Ok, I made that last part up which is a perfect segue into talking about A&M and Auburn. Kool-aid is the mixer for this game because that’s what cults drink after they take off their shoes and shave their heads. At least that’s what I’ve heard. Auburn and Texas A&M are the biggest cults in college football. Two fanbases who love their school to the cringiest of levels. Two fanbases that will look at you with a straight face and say it’s normal to wear a class ring over the age of 18 and recite a creed pledging your allegiance to a school because “it’s just different down there.”
Honestly, the level of not caring what other fans think of your weird traditions is respectable Aggie and Auburn fans. But, it’s still weird. It’s super weird.
Indiana at Ohio State
Indiana and Ohio State playing in a Top Five matchup in the sport of American football. That is not a sentence I thought I would ever type out.
Indiana has been fantastic this season and are 10-0 behind a really good offense that jumps on people early and never lets up, outscoring their opponents by nearly 30 points per game. I think Indiana will be good early on in this game when they’re on script. I expect a fast start for both teams.
However, that Ohio State team is stacked with absolute dudes and future NFL first round draft picks, especially on defense. They’re still my pick to win the national title, and I don’t see them losing to the Hoosiers. Not in this sport at least.
The Winning: Ohio State 34 Indiana 23
The Boozing: Generic Red Wine. Bonus points if you pour into a diet coke can so nobody can tell you’re actually drinking wine. Why? This feels like Indiana’s moment where they finally get to move from the kid’s table to the adult table at Thanksgiving dinner. And, generic red wine is always a staple at my family’s somewhat high class white trash Thanksgiving.
Is this a Cab?
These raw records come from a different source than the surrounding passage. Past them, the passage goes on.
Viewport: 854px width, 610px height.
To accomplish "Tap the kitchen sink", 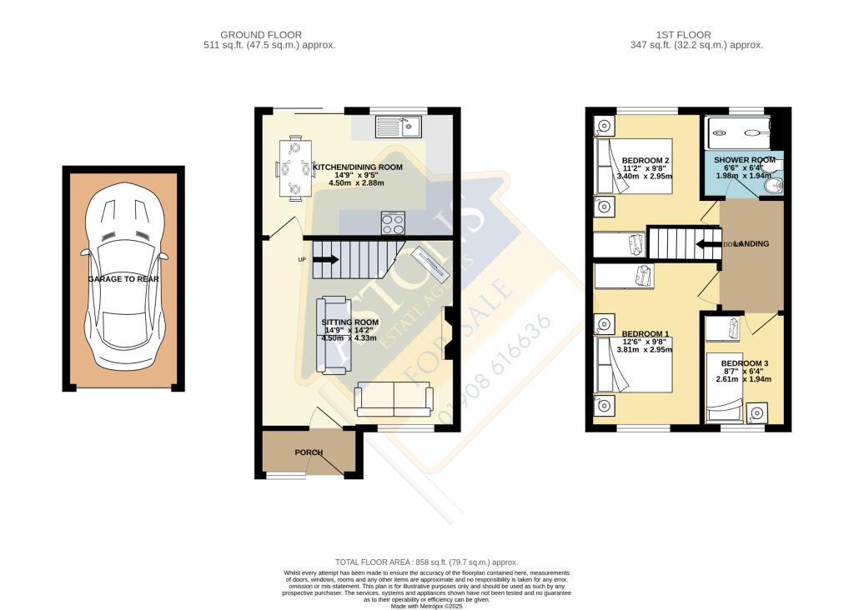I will (x=400, y=128).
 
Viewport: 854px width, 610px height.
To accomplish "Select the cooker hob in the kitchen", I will (x=393, y=223).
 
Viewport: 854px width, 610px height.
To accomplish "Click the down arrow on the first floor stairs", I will (x=707, y=244).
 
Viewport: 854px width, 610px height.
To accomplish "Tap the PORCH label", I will (x=308, y=452).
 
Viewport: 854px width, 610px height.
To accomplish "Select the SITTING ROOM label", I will (x=350, y=322).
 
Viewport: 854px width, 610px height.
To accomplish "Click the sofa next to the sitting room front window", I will (x=394, y=399).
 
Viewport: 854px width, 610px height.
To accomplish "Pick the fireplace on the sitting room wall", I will (x=447, y=332).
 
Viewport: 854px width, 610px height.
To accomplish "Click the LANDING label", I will (x=751, y=244).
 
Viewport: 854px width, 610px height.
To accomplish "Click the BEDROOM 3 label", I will (x=745, y=363).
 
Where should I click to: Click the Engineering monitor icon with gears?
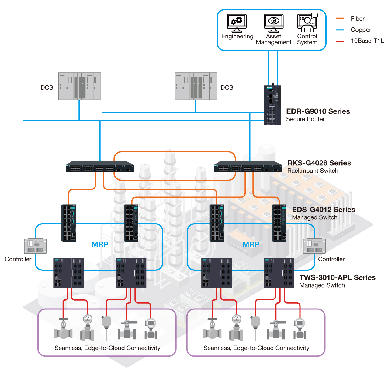pos(237,23)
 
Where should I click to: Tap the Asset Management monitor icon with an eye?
pos(274,23)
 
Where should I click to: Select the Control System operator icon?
pos(307,23)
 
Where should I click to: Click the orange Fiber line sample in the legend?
pos(340,18)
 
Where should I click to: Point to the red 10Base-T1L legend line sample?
pos(340,41)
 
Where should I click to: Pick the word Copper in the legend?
pos(361,30)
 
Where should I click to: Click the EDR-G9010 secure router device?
pos(272,105)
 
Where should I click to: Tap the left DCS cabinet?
pos(80,86)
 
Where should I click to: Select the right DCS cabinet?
pos(196,86)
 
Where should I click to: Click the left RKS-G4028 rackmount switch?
pos(100,166)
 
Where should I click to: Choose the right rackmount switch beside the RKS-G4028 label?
pos(248,166)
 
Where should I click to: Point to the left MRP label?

Not a lot of tannins or depth, is it a pinot?
No, it’s a red.
Ok, Cheers. Listen, the Indiana story has been fun to watch this season, and we love underdogs in college football. But how do you get to Week 13 without playing a ranked opponent, only playing one team with a winning record and having the 106th ranked strength of schedule playing in a conference that has three other teams ranked in the Top 6 nationally? It’s almost impossible.
That’s what the diet coke can is for, pretending. And, as much as I hope Indiana, and everyone else, beats Ohio State I just don’t see that happening.